À compléter -
A: Selon le passage cité sur la fontaine de Saint-Georges, en quelle année Guy de Lavaur tente-t-il une première incursion ?
B: Quelles sont toutes les personnes nommées dans le passage cité sur la fontaine de Saint-Georges ?

Fontaine de Saint-Georges (Montvalent).
par Marc Douchet - Spelunca n°49 de mars 1993
La possibilité d'une jonction humaine entre Saint-Georges et la fabuleuse
rivière de Padirac a attisé les espoirs et les déboires.
En 1948, Guy de Lavaur tente une première incursion. De 1973 à
1975, Saint-Georges devient le fief de Bertrand Léger et de son équipe,
qui remontent la rivière en plusieurs tentatives jusqu'à 1045
m. Lors du camp F.F.E.S.S.M. de Rocamadour, en 1979, F. Le Guen pousse l'exploration
à -71 m. Les Suisses prennent le relais en 1982 et avancent à
petits pas dans la zone profonde. Et c'est finale-ment Cyrille Brandt qui,
en juillet 1987, franchit le siphon n02. En octobre 1989, F. Le Guen le fran-chit
à son tour et s'arrête devant le troisième siphon.
Nous avons pris contact avec ce siphon en faisant la topographie
de la zone profonde, soit 130 m au-delà de -70 m, avec un point bas
à -78 m. Une tentative de franchissement échoua. Un calcul prévisionnel
des consommations, trop optimiste, nous fit renoncer.

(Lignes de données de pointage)
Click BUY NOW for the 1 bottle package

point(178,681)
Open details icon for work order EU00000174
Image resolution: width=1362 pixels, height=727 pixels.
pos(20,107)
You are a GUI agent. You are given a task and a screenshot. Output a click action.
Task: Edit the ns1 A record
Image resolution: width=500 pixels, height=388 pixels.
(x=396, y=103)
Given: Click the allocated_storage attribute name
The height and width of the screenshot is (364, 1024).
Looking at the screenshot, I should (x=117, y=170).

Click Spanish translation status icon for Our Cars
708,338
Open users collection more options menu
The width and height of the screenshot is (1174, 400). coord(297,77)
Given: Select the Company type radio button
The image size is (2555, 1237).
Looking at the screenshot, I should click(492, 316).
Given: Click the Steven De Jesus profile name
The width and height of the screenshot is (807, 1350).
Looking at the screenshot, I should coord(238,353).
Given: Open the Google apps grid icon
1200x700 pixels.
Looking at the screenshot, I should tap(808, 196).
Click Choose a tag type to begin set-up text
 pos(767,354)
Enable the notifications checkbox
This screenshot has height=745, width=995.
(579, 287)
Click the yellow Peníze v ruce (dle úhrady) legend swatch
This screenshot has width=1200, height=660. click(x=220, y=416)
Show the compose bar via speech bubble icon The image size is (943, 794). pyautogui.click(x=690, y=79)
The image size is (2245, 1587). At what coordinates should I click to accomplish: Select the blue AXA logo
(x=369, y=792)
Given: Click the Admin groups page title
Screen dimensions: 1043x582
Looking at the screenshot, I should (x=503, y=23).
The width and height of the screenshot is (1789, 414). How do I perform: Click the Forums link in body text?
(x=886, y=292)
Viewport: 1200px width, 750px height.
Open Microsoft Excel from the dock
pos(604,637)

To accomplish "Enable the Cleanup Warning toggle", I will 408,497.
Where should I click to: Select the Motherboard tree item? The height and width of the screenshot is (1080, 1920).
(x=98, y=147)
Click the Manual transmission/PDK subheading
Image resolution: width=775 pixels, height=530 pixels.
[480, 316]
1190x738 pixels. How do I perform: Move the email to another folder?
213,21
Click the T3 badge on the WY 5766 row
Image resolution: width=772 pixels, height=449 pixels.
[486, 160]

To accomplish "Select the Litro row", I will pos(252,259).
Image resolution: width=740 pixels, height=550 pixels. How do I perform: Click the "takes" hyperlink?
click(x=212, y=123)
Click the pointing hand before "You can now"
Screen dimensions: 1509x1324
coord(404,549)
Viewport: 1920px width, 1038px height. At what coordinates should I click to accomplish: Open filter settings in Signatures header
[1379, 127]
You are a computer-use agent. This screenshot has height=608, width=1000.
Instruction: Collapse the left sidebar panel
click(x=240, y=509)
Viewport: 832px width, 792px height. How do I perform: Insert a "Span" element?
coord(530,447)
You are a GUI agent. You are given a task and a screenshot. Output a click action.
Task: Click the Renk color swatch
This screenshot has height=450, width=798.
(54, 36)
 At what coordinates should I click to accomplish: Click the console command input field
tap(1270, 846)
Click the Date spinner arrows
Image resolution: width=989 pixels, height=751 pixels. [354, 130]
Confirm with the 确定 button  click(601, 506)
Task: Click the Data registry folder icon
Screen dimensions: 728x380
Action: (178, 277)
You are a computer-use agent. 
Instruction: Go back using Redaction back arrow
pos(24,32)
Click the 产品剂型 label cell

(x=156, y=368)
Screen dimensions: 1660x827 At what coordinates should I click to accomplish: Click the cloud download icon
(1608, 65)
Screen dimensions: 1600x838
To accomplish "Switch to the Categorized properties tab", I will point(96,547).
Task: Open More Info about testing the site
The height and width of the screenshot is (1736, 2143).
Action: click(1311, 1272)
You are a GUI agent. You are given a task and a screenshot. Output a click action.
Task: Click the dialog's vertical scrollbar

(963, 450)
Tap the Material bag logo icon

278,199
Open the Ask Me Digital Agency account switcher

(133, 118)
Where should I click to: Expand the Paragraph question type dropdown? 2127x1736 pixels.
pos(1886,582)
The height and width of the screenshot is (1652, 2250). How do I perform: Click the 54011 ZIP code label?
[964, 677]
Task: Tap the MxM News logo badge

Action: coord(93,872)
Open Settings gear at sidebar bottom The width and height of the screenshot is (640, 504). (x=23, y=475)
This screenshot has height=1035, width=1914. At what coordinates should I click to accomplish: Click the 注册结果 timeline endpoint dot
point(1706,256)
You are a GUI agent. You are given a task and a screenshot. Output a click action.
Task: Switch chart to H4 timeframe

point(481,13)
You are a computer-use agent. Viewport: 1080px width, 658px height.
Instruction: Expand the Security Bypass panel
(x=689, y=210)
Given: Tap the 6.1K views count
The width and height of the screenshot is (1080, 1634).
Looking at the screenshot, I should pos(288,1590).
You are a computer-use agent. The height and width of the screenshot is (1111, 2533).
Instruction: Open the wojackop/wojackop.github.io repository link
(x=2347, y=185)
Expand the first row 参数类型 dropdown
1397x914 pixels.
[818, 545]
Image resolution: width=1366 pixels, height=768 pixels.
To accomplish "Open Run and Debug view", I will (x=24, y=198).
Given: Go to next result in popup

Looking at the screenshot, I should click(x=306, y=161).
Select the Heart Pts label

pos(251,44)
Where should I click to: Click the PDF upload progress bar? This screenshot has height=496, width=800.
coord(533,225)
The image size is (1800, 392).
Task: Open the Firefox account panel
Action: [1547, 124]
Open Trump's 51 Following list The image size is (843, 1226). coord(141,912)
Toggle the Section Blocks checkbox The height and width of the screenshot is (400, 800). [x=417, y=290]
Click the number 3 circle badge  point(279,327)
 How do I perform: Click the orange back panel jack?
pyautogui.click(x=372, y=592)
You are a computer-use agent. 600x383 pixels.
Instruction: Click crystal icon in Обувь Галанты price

Réponses par consigne -
A: En 1948.

B: Marc Douchet, Guy de Lavaur, Bertrand Léger, F. Le Guen, Cyrille Brandt